Une phrase restera dans les annales.

Lors des audiences de la commission d’enquête Gallant, l’ex-président du conseil d’administration de la SAAQ, Guy Morneau, a mollement laissé tomber: «Quand bien même ça coûterait 50, 100, 200 millions de plus [...] ce n’est pas ça qui va empêcher la Terre de tourner».

Ça se passe de commentaire.

Étude

SAAQclic semble un cas extrême, mais la vérité oblige à dire que les projets de transformation numérique tournent mal dans l’appareil public québécois depuis qu’on a commencé... à faire de la transformation numérique.

Ce n’est pas mieux à Ottawa: le système de paie Phénix et le projet ArriveCAN ont aussi donné lieu à de spectaculaires dérapages, mais de natures différentes.

Pourquoi?

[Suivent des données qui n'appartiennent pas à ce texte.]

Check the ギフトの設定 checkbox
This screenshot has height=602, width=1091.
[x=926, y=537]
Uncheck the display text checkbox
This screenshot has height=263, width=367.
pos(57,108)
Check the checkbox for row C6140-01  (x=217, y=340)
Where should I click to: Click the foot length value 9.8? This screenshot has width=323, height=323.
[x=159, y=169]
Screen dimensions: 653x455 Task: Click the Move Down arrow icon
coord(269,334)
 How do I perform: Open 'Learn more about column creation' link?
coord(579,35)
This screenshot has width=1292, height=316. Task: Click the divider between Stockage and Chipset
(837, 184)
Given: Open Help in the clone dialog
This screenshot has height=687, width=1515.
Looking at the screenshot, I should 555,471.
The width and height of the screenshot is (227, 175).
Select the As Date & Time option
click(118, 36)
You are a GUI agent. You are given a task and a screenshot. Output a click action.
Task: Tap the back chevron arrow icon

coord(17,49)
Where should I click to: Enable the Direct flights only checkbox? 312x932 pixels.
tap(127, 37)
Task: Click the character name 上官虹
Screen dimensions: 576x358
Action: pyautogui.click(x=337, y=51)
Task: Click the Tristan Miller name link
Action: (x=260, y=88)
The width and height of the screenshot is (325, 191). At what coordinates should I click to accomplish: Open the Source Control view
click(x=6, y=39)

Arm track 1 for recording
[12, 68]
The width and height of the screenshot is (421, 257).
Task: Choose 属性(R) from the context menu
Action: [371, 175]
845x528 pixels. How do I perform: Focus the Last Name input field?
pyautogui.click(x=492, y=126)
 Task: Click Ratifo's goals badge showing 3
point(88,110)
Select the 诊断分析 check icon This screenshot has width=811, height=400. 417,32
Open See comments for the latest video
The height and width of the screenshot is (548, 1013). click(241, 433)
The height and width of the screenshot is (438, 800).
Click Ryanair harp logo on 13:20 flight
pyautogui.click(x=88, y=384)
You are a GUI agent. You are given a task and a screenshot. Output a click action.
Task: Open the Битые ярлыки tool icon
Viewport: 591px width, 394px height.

Y a-t-il une malédiction particulière qui hante les projets informatiques (TI)? Et ailleurs dans le monde?

Bent Flyvbjerg, professeur à Oxford, est le plus éminent spécialiste mondial de l’étude des grands projets: transformation numérique, aéroports, réseaux de transports en commun, barrages hydroélectriques, centrales nucléaires, tenue de Jeux olympiques, etc.

Pour les quelque 70 années pour lesquelles nous disposons de données quantitatives comparables, 9 mégaprojets sur 10 dépassent les coûts annoncés à l’origine.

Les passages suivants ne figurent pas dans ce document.